Diário do Amazonas - Manaus-AM
Autor: Ivânia vieira
12 de Jan de 2005

A mídia (jornal e TV), fez uma festa de imagem com as cenas proporcionadas pela ocupação da sede da Fundação Nacional do Índio (Funai), por indígenas, em Manaus. Índios e índias pintados, armados de arco e flecha e cocar, em plena cidade, era um achado para flash e filmadora. Algo pitoresco. Desta vez, porém, os indígenas não se prepararam para receber autoridades, tratava-se de um protesto de verdade. Mas, foi o exotismo o que chamou a atenção.Virou manchete. As fotografias estampadas nos jornais e as imagens na TV ganharam maior dimensão do que a denúncia e a razão do protesto protagonizado pelos indígenas. Se esse é o meio para despertar o interesse da opinião pública e dar visibilidade às ações, os manifestantes conseguiram. O imaginário dos não índios parece guardar, com marcas fortes, as velhas cenas tão exploradas nas escolas, nas produções cinematográficas e nos relatos ora românticos, ora exóticos sobre os índios.

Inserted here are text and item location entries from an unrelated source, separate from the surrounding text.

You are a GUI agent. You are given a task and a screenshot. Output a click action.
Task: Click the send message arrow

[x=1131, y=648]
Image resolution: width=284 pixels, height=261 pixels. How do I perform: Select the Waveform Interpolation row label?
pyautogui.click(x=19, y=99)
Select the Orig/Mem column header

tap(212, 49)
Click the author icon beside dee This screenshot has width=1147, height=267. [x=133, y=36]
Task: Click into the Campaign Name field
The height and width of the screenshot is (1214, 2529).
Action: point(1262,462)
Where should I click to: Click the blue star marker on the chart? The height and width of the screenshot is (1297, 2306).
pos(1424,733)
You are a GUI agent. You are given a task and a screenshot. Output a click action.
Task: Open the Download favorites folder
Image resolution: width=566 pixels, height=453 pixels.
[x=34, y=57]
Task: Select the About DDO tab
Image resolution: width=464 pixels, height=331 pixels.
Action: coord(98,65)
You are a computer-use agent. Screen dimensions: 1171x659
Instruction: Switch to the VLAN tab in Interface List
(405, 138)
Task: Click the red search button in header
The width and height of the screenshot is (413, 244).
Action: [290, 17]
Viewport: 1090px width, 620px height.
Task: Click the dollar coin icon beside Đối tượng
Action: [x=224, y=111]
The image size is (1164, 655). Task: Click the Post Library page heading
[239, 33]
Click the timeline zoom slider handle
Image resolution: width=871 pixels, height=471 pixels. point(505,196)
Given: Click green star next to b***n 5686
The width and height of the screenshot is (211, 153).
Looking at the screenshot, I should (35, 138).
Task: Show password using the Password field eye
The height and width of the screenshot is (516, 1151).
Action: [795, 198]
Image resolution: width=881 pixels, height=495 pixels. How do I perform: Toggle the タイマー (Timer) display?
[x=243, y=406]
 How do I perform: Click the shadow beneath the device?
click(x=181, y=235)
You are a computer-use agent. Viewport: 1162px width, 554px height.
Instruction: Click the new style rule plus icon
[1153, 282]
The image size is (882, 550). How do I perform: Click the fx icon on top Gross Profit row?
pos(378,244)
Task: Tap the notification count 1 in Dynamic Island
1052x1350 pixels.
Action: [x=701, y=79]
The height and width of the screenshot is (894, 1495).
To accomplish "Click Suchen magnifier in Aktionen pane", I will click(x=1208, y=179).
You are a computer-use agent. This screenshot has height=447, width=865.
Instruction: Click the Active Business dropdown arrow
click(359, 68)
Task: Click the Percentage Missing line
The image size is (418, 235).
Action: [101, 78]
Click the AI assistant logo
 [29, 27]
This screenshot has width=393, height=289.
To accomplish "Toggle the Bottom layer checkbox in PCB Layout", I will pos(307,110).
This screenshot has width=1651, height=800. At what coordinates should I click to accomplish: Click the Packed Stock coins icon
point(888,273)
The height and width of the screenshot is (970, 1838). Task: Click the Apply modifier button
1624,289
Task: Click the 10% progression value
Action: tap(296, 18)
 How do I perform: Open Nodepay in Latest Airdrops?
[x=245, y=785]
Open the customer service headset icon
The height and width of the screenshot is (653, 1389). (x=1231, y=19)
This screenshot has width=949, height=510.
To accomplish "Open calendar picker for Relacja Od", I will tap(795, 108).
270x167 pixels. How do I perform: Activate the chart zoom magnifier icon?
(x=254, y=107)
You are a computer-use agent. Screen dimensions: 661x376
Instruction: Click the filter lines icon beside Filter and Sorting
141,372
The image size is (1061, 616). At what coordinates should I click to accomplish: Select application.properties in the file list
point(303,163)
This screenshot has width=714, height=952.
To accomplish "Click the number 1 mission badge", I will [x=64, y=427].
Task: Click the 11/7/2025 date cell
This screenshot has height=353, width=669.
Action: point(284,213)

Há algum tempo as lideranças indígenas vêm denunciando uma série de problemas ao mesmo tempo em que pedem aos representantes governamentais que agilizem providências. O fazem espalhando documentos ou convocando entrevistas. Não têm conseguido respostas, pelo contrário, vêem a situação tornar-se cada dia mais grave. Acompanham, nas comunidades, o sofrimento de seus parentes e amigos, os programas não avançam emperrados por longo fio de desculpas dadas pelas autoridades. Muito além da representação de uma parte da realidade, mostrada na fotografia, está uma feição da luta dos indígenas. Nesse acontecimento os corpos seminus, as peles pintadas, os arcos e as flechas, os cocares e outros adereços dos indígenas não são parte de um desfile de moda, nem tampouco teatro, são o penúltimo gesto em um confronto provocado pela lentidão do Governo. É uma reação a não ação. As terras indígenas estão sendo comprimidas, gradativamente encurraladas em nome de outros projetos, reservas como a de Raposa Serra do Sol (RR) não se confirmam e os "novos" desbravadores desse Estado são representados, pela mídia, como salvadores da pátria, responsáveis pelo crescimento econômico. Nessa lógica, o problema são os indígenas e eles devem ser afastados, ignorados na mais profunda exclusão, a que inclui para negar. A revolta indígena não é apenas pela não demarcação da área dos Mura, no município de Autazes (AM) ou pela destituição do dirigente da Funai local. Cada ato não realizado soma-se a outro e faz surgir um panorama de omissão, de descaso. É esse cenário que os indígenas estão denunciando, sem exotismo.

Banalizar o ritual com o qual os manifestantes se apresentam é fruto do nosso enorme desconhecimento a respeito das culturas indígenas. As fotografias no jornal impresso ou nas imagens da TV não podem servir para saciar a curiosidade. É muito pouco e não resolve o problema da ignorância dos brasileiros sobre os indígenas. Que elas possam ultrapassar essa fronteira e ser instrumento de apoio na causa dos povos indígenas. Que o olhar firme, mais forte do que a tinta na pele, se concretize na decisão de não desistir e mobilizar o mundo, se preciso for. A fotografia é a porta de entrada. Existe, depois dela, um universo a ser revelado.